** Begin MATERIAL TO PROCESS **
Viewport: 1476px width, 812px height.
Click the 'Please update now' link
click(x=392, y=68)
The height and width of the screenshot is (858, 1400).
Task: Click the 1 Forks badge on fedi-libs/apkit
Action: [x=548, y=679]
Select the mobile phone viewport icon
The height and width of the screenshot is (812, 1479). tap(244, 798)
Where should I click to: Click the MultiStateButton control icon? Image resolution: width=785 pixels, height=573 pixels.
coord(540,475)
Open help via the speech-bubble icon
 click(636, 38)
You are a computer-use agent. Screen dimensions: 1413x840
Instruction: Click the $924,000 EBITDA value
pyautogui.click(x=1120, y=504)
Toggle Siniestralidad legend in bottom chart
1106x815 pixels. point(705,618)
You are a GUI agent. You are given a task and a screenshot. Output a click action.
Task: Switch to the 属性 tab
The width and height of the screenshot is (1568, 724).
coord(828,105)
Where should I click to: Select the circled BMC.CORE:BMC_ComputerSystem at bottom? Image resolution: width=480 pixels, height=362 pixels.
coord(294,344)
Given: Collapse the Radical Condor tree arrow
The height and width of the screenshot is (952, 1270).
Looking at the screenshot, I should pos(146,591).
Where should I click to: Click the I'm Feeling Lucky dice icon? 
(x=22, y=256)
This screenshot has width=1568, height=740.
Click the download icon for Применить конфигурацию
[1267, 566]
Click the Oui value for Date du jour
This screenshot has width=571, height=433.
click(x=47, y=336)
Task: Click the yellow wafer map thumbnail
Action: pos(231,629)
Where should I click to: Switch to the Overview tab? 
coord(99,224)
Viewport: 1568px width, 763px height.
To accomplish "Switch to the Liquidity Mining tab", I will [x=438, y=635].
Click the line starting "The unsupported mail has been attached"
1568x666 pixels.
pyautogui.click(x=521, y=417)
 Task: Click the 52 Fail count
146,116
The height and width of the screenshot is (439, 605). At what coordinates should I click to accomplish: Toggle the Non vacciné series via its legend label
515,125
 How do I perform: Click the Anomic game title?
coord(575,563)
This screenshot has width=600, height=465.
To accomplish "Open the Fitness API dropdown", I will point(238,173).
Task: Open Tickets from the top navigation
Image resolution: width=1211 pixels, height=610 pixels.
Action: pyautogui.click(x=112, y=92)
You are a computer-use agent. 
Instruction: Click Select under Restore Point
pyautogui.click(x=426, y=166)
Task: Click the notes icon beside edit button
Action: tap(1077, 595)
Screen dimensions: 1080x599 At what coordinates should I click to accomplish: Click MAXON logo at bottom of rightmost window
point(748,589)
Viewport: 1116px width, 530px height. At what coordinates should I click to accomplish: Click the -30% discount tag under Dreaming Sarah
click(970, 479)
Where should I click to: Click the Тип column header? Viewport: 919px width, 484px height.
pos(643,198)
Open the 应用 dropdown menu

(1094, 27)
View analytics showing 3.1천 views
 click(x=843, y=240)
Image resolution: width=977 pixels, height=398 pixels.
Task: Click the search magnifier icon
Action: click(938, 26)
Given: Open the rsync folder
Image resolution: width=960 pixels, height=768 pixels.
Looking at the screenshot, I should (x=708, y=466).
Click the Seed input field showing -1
** End MATERIAL TO PROCESS **
WHAT YOU ARE ASKED TO DO: Could you write out every line of the source data above as a numbered list, leaving out blank lines?

FULL RESPONSE:
1. Viewport: 1476px width, 812px height.
2. Click the 'Please update now' link
3. click(x=392, y=68)
4. The height and width of the screenshot is (858, 1400).
5. Task: Click the 1 Forks badge on fedi-libs/apkit
6. Action: [x=548, y=679]
7. Select the mobile phone viewport icon
8. The height and width of the screenshot is (812, 1479). tap(244, 798)
9. Where should I click to: Click the MultiStateButton control icon? Image resolution: width=785 pixels, height=573 pixels.
10. coord(540,475)
11. Open help via the speech-bubble icon
12.  click(636, 38)
13. You are a computer-use agent. Screen dimensions: 1413x840
14. Instruction: Click the $924,000 EBITDA value
15. pyautogui.click(x=1120, y=504)
16. Toggle Siniestralidad legend in bottom chart
17. 1106x815 pixels. point(705,618)
18. You are a GUI agent. You are given a task and a screenshot. Output a click action.
19. Task: Switch to the 属性 tab
20. The width and height of the screenshot is (1568, 724).
21. coord(828,105)
22. Where should I click to: Select the circled BMC.CORE:BMC_ComputerSystem at bottom? Image resolution: width=480 pixels, height=362 pixels.
23. coord(294,344)
24. Given: Collapse the Radical Condor tree arrow
25. The height and width of the screenshot is (952, 1270).
26. Looking at the screenshot, I should pos(146,591).
27. Where should I click to: Click the I'm Feeling Lucky dice icon? 
28. (x=22, y=256)
29. This screenshot has width=1568, height=740.
30. Click the download icon for Применить конфигурацию
31. [1267, 566]
32. Click the Oui value for Date du jour
33. This screenshot has width=571, height=433.
34. click(x=47, y=336)
35. Task: Click the yellow wafer map thumbnail
36. Action: pos(231,629)
37. Where should I click to: Switch to the Overview tab? 
38. coord(99,224)
39. Viewport: 1568px width, 763px height.
40. To accomplish "Switch to the Liquidity Mining tab", I will [x=438, y=635].
41. Click the line starting "The unsupported mail has been attached"
42. 1568x666 pixels.
43. pyautogui.click(x=521, y=417)
44.  Task: Click the 52 Fail count
45. 146,116
46. The height and width of the screenshot is (439, 605). At what coordinates should I click to accomplish: Toggle the Non vacciné series via its legend label
47. 515,125
48.  How do I perform: Click the Anomic game title?
49. coord(575,563)
50. This screenshot has width=600, height=465.
51. To accomplish "Open the Fitness API dropdown", I will point(238,173).
52. Task: Open Tickets from the top navigation
53. Image resolution: width=1211 pixels, height=610 pixels.
54. Action: pyautogui.click(x=112, y=92)
55. You are a computer-use agent. 
56. Instruction: Click Select under Restore Point
57. pyautogui.click(x=426, y=166)
58. Task: Click the notes icon beside edit button
59. Action: tap(1077, 595)
60. Screen dimensions: 1080x599 At what coordinates should I click to accomplish: Click MAXON logo at bottom of rightmost window
61. point(748,589)
62. Viewport: 1116px width, 530px height. At what coordinates should I click to accomplish: Click the -30% discount tag under Dreaming Sarah
63. click(970, 479)
64. Where should I click to: Click the Тип column header? Viewport: 919px width, 484px height.
65. pos(643,198)
66. Open the 应用 dropdown menu
67. (1094, 27)
68. View analytics showing 3.1천 views
69.  click(x=843, y=240)
70. Image resolution: width=977 pixels, height=398 pixels.
71. Task: Click the search magnifier icon
72. Action: click(938, 26)
73. Given: Open the rsync folder
74. Image resolution: width=960 pixels, height=768 pixels.
75. Looking at the screenshot, I should (x=708, y=466).
76. Click the Seed input field showing -1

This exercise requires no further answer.